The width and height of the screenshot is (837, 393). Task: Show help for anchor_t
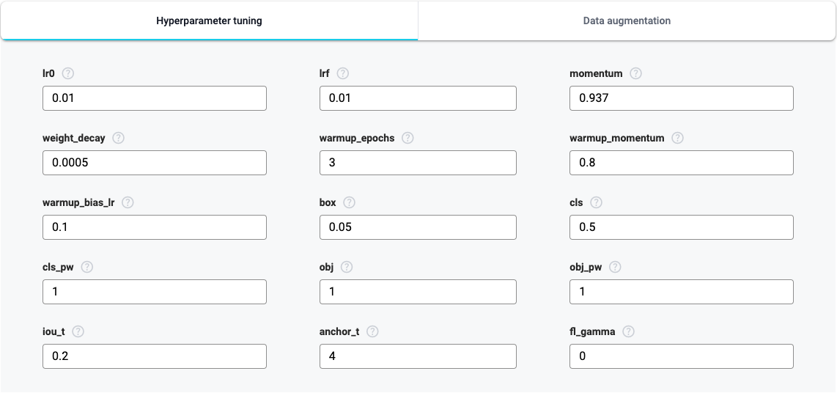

====

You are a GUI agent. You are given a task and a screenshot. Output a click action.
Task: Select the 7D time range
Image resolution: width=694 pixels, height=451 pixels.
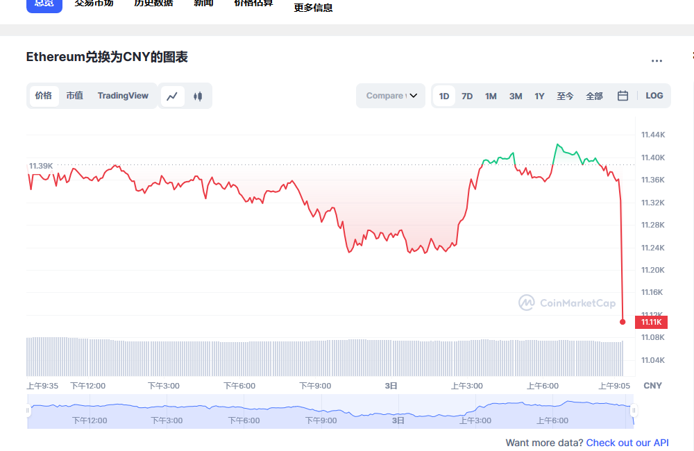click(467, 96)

====

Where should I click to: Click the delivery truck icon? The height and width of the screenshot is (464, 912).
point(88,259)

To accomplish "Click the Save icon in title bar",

====

Task requirements: Everything starting at the line containing "Where should I" and ending at the line containing "the Save icon" in the records above should be repeated exactly, and only that.

Task output:
Where should I click to: Click the delivery truck icon? The height and width of the screenshot is (464, 912).
point(88,259)

To accomplish "Click the Save icon in title bar",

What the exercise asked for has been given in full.